Houve tempos em que a partida de um grande jurista comovia a comunidade e inúmeras vozes se faziam ouvir para o lamento laudatório. Hoje, o atropelo dos factóides parece debilitar a capacidade de exprimir emoções. São tamanhas as requisições destinadas aos viventes, que não há tempo para chorar os mortos.
O BRASIL perdeu dia 15 de fevereiro último um dos maiores magistrados que o Judiciário já produziu: o Ministro SÁLVIO DE FIGUEIREDO TEIXEIRA, que judicou no STJ desde 1989, até o trágico AVC que o impediu de presidir o Tribunal da Cidadania. Ingressou na Magistratura mineira por concurso, aos 27 anos, depois de ter sido advogado e promotor. Percorreu todos os estágios da carreira e desde cedo observou que a Universidade não produz juízes. Oferece à sociedade, no máximo, bacharéis em ciências jurídicas. Mas exercer a jurisdição carece de formação. Daí a imprescindibilidade das Escolas da Magistratura, a única real revolução do Judiciário no século XX.
Criou a Escola Judicial “Desembargador Edésio Fernandes”, do TJMG e depois impulsionou a criação ou a consolidação de inúmeras outras Escolas de Juízes no Brasil e na América Latina. Foi Diretor da Escola Nacional da Magistratura, que dinamizou e fez relacionar-se com as congêneres de todo o mundo. Incentivou a elaboração de uma doutrina de preparação e formação de Magistrados, procurou dotar o Judiciário brasileiro de pensadores e humanistas que deixassem o ranço do tecnicismo e da anacrônica tradição medieval, mas acordassem para as urgentes necessidades contemporâneas.
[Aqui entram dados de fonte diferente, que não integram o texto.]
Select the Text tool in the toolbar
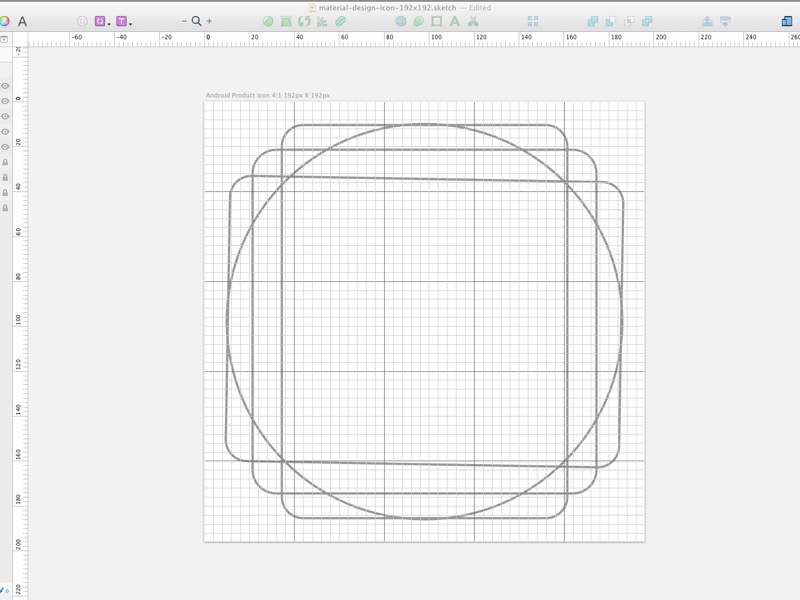The height and width of the screenshot is (600, 800). [x=456, y=19]
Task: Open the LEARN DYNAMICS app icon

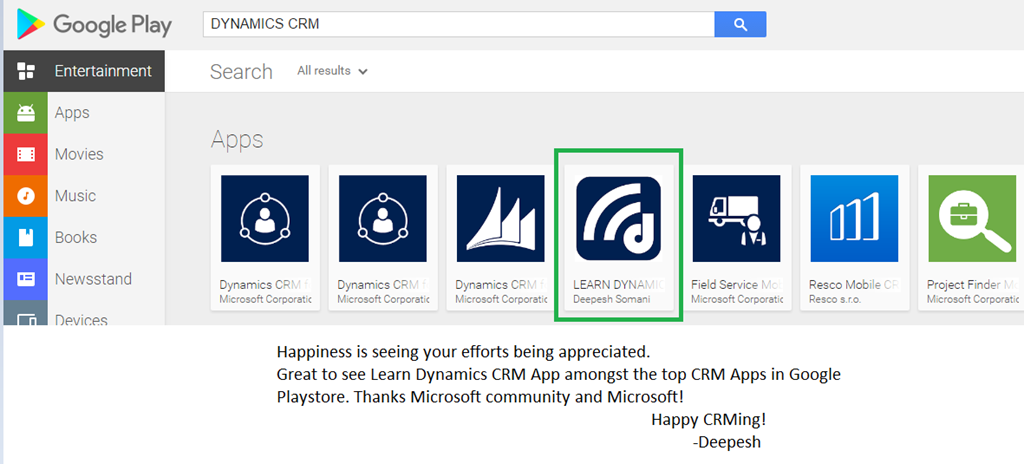Action: (x=619, y=219)
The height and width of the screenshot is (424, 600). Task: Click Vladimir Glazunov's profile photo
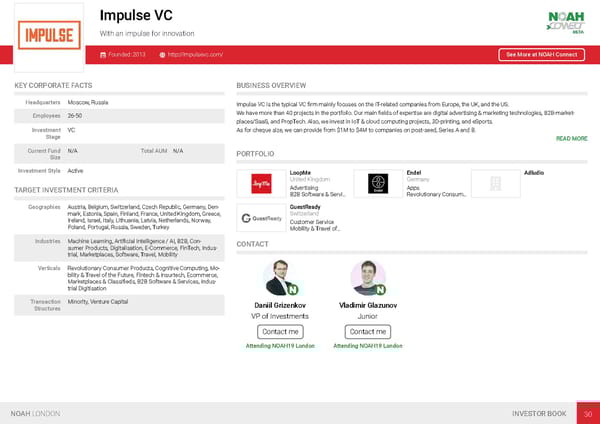coord(367,277)
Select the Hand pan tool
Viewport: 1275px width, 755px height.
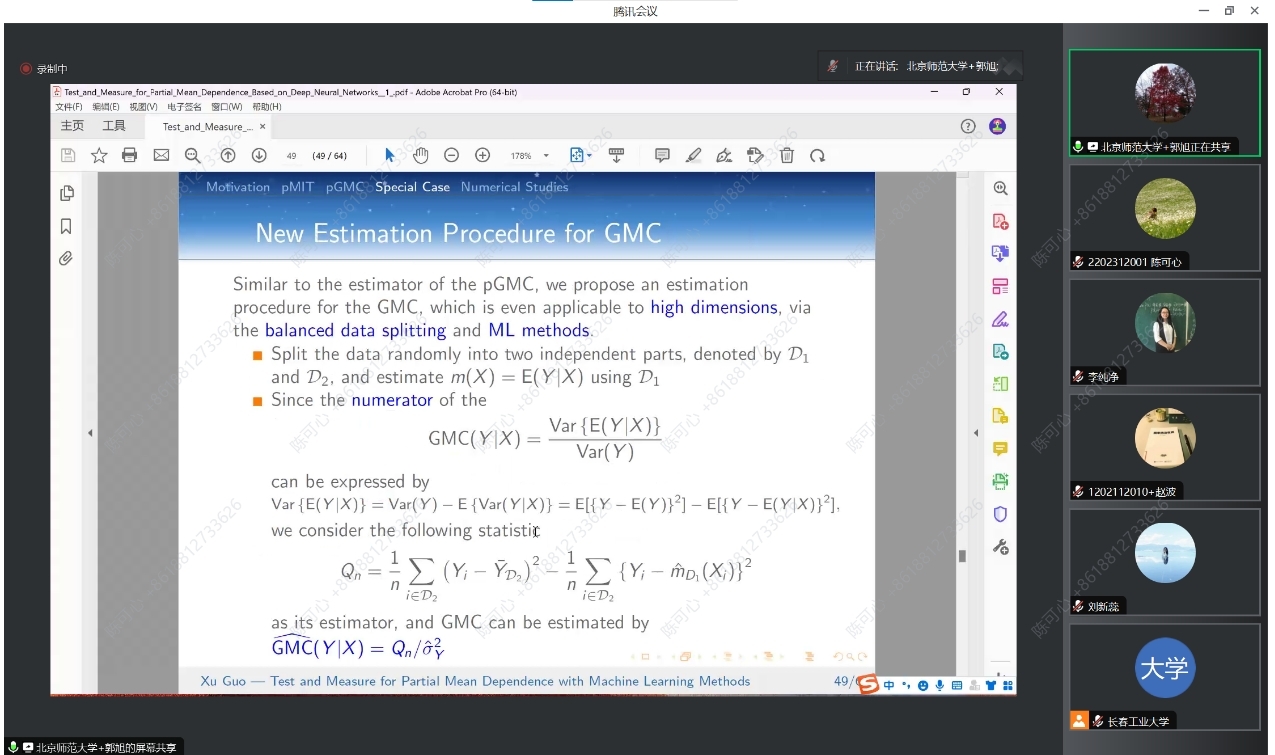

Na visão do Ministro Carlos Velloso, o Judiciário que o Ministro Sálvio propôs estaria afinado com os grandes temas contemporâneos, jurídicos e metajurídicos, e estaria adequadamente formado para um enfrentamento eficiente. Pois “é isto e muito mais do que isto que o Ministro Sálvio de Figueiredo Teixeira preconiza, ele que é autor de leis processuais que têm concorrido para o desemperramento da máquina judicial. Sálvio tem-se revelado, além de juiz notável, primoroso nos julgamentos, autêntico líder da magistratura brasileira. E sua liderança tem levado grande número de juízes a adotar posições que aperfeiçoam a função jurisdicional e melhoram o acesso à Justiça” (apresentação do livro do Ministro Sálvio de Figueiredo Teixeira, O Juiz – Seleção e Formação do Magistrado no Mundo Contemporâneo, Ed.Del Rey).
Predestinado a liderar, o Ministro Sálvio de Figueiredo Teixeira foi responsável pela grande revolução do processo no Brasil e exportou sua experiência para a comunidade lusófona, onde era muito respeitado. Sabia agregar, era admirado, estimado e verdadeiramente venerado. Tanto que existe até mesmo uma associação denominada SAS – Sociedade dos Amigos do Sálvio. Privar de sua amizade era constatar que o mineiro de Salinas conservara as tradições do interior das gerais, mantinha a verve humorística, cultivava a música e as artes. Levava a sério essa eleição afetiva que é a escolha dos parentes do coração, que são os amigos.
Esse homem que dispunha de tanta autoridade e merecia tamanho respeito, que conseguiu levar para o STJ quase todos os quadros que conheceu e entendeu pudessem bem servir à Justiça brasileira, deixa um legado que somente a posteridade saberá reconhecer, pois a proximidade da perda, ao aturdir os que o conheciam, impede apreciação serena do alcance de sua obra em benefício do aprimoramento da Magistratura brasileira.